I’d never been to Lithuania or the Baltic region, and knew little about it. Being a small, eastern European country (although technically at the geographic center of Europe), with a complicated history, as recently as 1991 becoming independent from the Soviet Union, I wasn’t sure what to expect. I found it to be quite thriving, with an rich culture of it’s own, somehow blurring with the cultures of it’s past occupiers, not at all unlike other central European countries.

When I arrived in the capital of Vilnius, winter was still in full force and it continued to snow for the next few weeks. During my weekend there I was fortunate to meet Max Micheliov, a staunch champion of avant-garde Jazz, a web designer for many musicians and part of the team behind the great Lithuanian Jazz label No Business Records. After almost a full day walking around, enjoying delicious Lithuanian beers, meats, and Russian dumpkins and discussing nearly every topic under the sun, I can say he’s a friend and a person I genuinely admire.

The majority of my stay however was on the other side of the country, a long, snowy train ride to Klaipeda, a short, rickety ferry trip to Smiltyne, and a bus ride through the woods to the town of Nida.

Nida is located on the magnificent Curonian Spit, a long sand peninsula located between the Curonian Lagoon and the Baltic Sea, and extending from the Russian Kaliningrad Oblast, and a UNESCO world heritage site. Slowly, the snow melted and deer, moose, birds, hares and boars came out of the stark forests as they turned lush and green. Eventually big, fat mosquitos came out too, and it was summer. Traditionally a fishing village, with it’s own unique heritage and iconography of moose, boats and goddesses of amber and the sea, Nida is now more of a summer destination, so the town slowly came alive too.

PROVIDED MATERIAL »
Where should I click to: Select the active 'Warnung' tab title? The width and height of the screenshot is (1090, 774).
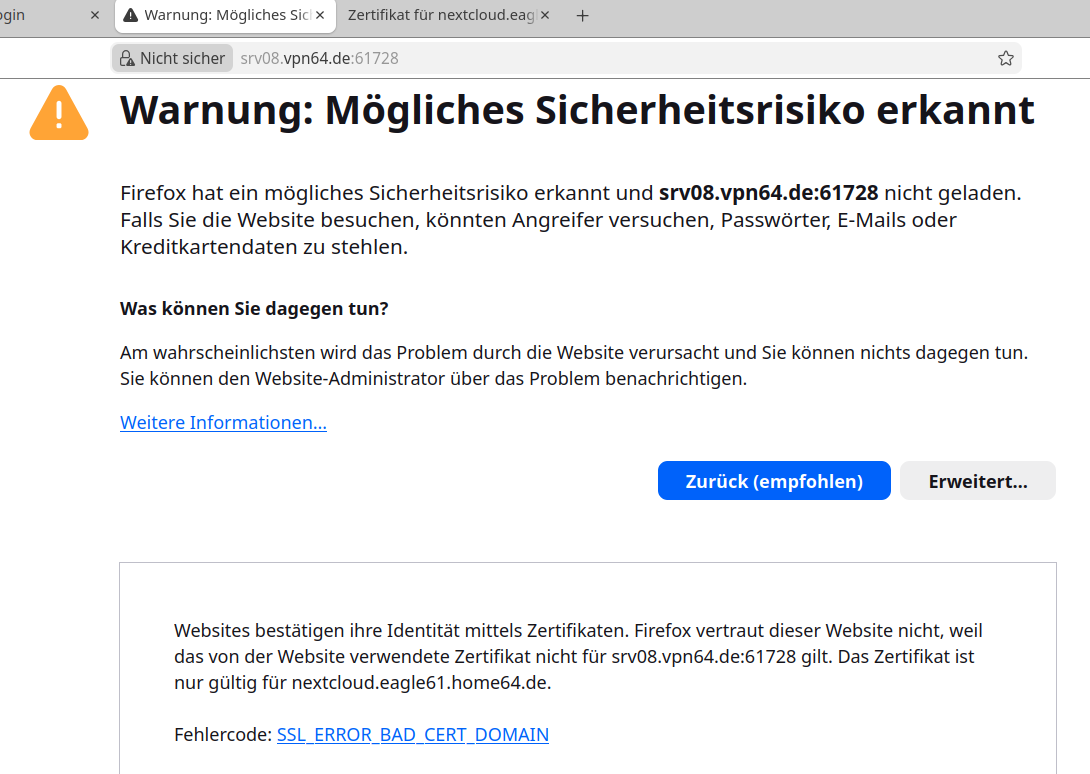(x=225, y=16)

PROMPT 1 » Rewrite the paragraph of the account of Lithuania that begins "Nida is located on the magnificent Curonian Spit" as a short list that keeps its main facts.
PROMPT 2 » Carry on the account of Lithuania, starting after its last sentence.
The lines are separate material with no connection to the account of Lithuania.

RESPONSE 1 »
- Nida sits on the Curonian Spit, a long sand peninsula between the Curonian Lagoon and the Baltic Sea. The spit extends from Russia's Kaliningrad Oblast and is a UNESCO World Heritage site.
- As the snow melted, deer, moose, birds, hares and boars emerged from the forests, which turned lush and green.
- Large mosquitoes appeared later, with the arrival of summer.
- Nida was traditionally a fishing village with its own heritage and imagery of moose, boats and goddesses of amber and the sea.
- It is now mainly a summer destination, so the town gradually came alive.

RESPONSE 2 »
I spent my days wandering the dreamy dunes near the Russian border, the Baltic beach and the dense forests looking for secluded spots to practice trombone. Most mornings I biked down to the children’s art school where they generously offered their piano for me to use. Otherwise, I was holed up composing and programming in my massive, modern studio with it’s 30 foot high, vaulted, concrete ceilings and long, dense echo. (which sounded like this)

Many days and nights were also spent talking, dancing, drinking, collaborating and taking searing sauna’s with the seven other artists-in-residence and the gracious staff of the Colony.

This is an excerpt of Swiss spoken word and performance artist Gilles Furtwangler and I collaborating one day. I hope we’ll continue to do more, I’m fascinated by his work.

In April, I gave a workshop to some really bright and enterprising high school kids in the small town of Sakiai and on my way back was able to visit Lithuania’s second city, Kaunas, which is also rich in history and art. Pictured below is the massive Fortas IX monument to Holocaust and World War II victims, the re-established Fluxus Ministries and the Old Town Square.

Towards the end our stay the Academy hosted an international arts symposium where we each got to present our work and meet dozen of artists, teachers, curators, and thinkers. This .gif, courtesy of artist Carlos Carmonamedina, is of violinist John W. Fail presenting some sounds with me during the open studios. John is also a provocateur who never seems to sit still, during his stay he turned his room into a bar.

I also presented a prototype of the generative processing that will be used in Sine Qua Non. This example processes samples of Carl Maguire’s playing piano.

Afterwards I traveled to Riga, Latvia, Strasbourg and Paris, France and Amsterdam, Holland. Now I’m back in Brooklyn preparing to play some gigs with Ergo and record our fourth record, “As Subtle As Tomorrow,” and working towards the debut release by Cherubim on the Zeromoon label this fall. Below is a bit of Ergo’s new music, I hope you can make to our shows. Thanks for reading, as always, we love you madly.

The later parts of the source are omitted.